Artificial Intelligence and Political Science

The future of representative democracy is uncertain. The gradual consolidation of its institutions, procedures, cultural and ideological references, was directly congruent with the evolution of the industrial age economic and social compound. But this historical social pattern is melting down. Fordism’s “mass production for mass consumption” – staged by mass media – was the main paradigm of last century’s political systems. Vertically structured power nodes linked into chains of “intermediate bodies”: trade unions, business groups, political parties and parliaments, hierarchical judicial systems, governmental departments and agencies, military and police forces, one-way media outlets… Big Labor, Big Business, Big Government and Big Media. Now, in its race for survival, the Fordist model has hit an environmental, economic and social wall, creating the possibility of a new paradigm. “Global Fordism,” transnational constraints and threats, ubiquitous information and disinformation, new disruptive technologies, permanent innovation, and the emergence of cyberspace as a new “territorial” reference, is accelerating an epochal social and political transformation. Customized networked production for customized network consumption – under a cloud of interactive personalized communications – is at the core of the expansion of a new “digital” social pattern.
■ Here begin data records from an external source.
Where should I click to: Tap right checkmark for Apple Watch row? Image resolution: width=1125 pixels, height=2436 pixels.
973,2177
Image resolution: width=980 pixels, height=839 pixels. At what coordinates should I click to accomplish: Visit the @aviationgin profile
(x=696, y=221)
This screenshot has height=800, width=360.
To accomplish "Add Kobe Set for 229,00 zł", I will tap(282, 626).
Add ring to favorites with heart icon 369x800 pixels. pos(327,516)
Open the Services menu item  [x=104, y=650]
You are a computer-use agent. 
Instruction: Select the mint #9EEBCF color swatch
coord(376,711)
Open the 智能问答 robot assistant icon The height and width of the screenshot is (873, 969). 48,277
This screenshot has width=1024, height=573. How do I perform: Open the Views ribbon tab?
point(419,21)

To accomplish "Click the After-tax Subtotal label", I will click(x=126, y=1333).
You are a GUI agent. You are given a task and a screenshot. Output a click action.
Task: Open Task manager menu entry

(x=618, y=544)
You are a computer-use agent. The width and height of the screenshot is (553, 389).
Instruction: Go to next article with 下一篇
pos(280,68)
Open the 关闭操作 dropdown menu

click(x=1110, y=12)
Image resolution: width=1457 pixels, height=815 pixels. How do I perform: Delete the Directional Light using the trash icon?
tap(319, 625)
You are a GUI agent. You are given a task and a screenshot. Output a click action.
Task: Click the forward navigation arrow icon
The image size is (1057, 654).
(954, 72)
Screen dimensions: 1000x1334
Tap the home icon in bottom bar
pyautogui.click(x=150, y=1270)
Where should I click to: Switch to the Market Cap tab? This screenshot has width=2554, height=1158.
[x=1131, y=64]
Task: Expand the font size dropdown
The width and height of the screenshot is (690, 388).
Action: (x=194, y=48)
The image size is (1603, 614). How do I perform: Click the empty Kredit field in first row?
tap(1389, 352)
This paper tries to contribute to the effort of building new foundations for the “digital” 21st century political and social sciences by tapping into cognitive sciences and AI insights – particularly “neural networks” research – as a metaphor for understanding contemporary mutations in social history. Looking at human society’s dynamics as a self-organizing ”recurrent neural network,” in order to apprehend the path and challenges of future of political power, government and governance. This paper tries to explore Artificial Intelligence (AI) insights as a metaphor for understanding mutations in social history – particularly, through the earliest intuitions developed during the last three decades by Henri Atlan in his works on “neuron-like automata networks,” and the emergence of “intentional procedures” in “self-organizing neural networks.”